Regex.IsMatch("abc\n123", @"^\d+$") // False
Regex.IsMatch("abc\n123", @"^\d+$", RegexOptions.Multiline) // True

#RegexOptions.None

RegexOptions.None is the simplest option: It instructs the regular expression engine to use its default behavior without any modifications applied.

#RegexOptions.RightToLeft

The regular expression engine searches the input string from left to right, or from first to last, if you will. Specifying RegexOptions.RightToLeft changes that behavior so that strings are searched from right to left, or from last to first.

Note that the RegexOptions.RightToLeft flag does not change the way the pattern is interpreted: It will still be read from left to right (first to last). The option only changes the direction of the engine walking over the input string. Therefore, all regex constructs – including lookaheads, lookbehinds, and anchors – function identically.

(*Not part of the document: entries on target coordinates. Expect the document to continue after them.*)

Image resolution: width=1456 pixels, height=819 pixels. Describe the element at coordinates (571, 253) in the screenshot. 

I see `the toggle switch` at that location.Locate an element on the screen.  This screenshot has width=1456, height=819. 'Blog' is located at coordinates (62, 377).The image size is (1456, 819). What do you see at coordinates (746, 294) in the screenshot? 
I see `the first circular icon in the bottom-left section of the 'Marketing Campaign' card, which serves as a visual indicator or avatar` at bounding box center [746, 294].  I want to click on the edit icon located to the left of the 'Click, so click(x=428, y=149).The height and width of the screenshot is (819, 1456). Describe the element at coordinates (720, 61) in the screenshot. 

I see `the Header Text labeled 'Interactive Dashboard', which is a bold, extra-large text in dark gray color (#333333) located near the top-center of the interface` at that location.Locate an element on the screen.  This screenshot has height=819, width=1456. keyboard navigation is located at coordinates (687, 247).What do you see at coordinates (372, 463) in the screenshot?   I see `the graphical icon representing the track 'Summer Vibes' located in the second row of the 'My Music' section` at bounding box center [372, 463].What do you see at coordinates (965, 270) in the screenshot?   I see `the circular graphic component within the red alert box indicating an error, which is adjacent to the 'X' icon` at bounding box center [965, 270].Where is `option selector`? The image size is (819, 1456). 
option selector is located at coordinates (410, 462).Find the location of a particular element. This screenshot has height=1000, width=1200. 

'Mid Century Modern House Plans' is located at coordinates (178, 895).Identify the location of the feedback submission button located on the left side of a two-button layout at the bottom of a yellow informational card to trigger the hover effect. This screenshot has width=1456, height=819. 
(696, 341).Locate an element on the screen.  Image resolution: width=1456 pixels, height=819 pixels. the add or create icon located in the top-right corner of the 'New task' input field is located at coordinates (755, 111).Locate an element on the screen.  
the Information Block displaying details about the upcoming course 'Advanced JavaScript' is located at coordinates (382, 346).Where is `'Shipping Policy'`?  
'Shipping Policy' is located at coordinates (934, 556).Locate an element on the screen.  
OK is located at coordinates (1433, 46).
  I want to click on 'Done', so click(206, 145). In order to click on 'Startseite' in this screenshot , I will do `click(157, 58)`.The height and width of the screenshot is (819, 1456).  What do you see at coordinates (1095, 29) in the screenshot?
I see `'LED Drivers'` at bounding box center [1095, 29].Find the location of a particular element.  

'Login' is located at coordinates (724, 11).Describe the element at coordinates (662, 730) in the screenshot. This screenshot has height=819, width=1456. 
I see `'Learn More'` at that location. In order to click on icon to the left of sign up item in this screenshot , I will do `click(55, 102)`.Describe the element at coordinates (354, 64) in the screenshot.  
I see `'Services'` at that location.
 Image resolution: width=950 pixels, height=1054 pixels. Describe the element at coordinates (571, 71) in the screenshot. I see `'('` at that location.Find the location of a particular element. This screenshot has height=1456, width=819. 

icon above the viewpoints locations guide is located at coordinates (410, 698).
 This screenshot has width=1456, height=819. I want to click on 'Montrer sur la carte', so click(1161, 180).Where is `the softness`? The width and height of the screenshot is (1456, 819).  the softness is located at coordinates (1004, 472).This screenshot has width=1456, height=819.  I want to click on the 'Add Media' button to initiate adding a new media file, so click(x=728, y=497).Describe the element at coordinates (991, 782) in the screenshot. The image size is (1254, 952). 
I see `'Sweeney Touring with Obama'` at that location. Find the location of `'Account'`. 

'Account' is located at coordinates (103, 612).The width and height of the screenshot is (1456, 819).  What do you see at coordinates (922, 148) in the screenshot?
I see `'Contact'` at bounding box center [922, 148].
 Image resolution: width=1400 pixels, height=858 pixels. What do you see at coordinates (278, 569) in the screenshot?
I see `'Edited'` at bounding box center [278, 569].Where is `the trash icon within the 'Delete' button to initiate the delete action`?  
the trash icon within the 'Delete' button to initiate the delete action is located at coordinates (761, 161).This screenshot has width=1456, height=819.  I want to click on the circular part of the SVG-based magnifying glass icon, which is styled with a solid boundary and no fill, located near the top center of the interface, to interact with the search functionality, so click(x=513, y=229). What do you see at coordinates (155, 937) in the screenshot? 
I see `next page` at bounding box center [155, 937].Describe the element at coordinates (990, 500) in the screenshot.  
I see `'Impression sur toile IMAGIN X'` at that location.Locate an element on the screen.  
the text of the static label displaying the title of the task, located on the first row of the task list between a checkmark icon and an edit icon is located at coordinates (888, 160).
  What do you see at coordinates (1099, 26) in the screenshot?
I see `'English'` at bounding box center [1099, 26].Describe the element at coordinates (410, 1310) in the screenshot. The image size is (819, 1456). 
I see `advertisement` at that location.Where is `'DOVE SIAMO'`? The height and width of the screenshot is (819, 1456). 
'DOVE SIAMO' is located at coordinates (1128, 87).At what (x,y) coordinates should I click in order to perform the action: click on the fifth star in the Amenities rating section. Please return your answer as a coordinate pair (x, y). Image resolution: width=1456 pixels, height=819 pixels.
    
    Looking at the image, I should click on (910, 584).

Using RegexOptions.RightToLeft might result in increased performance if you're looking for a single match that you expect to find at the very end of the string, in which case you'll probably find it faster this way.

#RegexOptions.Singleline

Finally, RegexOptions.Singleline changes the meaning of the dot (.), which matches every character except \n. With the RegexOptions.Singleline flag set, the dot will match every character.

Sometimes, you'll see people use a pattern like [\d\D] to mean "any character". Such a pattern is a tautology, that is, it's universally true — every character will either be or not be a digit. It has the same behavior as the dot with RegexOptions.Singleline specified.

#Conclusion

In practice, I often find myself using the combination of the following options:

var options = RegexOptions.Compiled
    | RegexOptions.CultureInvariant
    | RegexOptions.ExplicitCapture
    | RegexOptions.IgnoreCase
    | RegexOptions.IgnorePatternWhitespace;

Since most of my work is web-related, compiled regular expressions in static fields generally make sense. The last three flags help me keep my patterns simple and readable.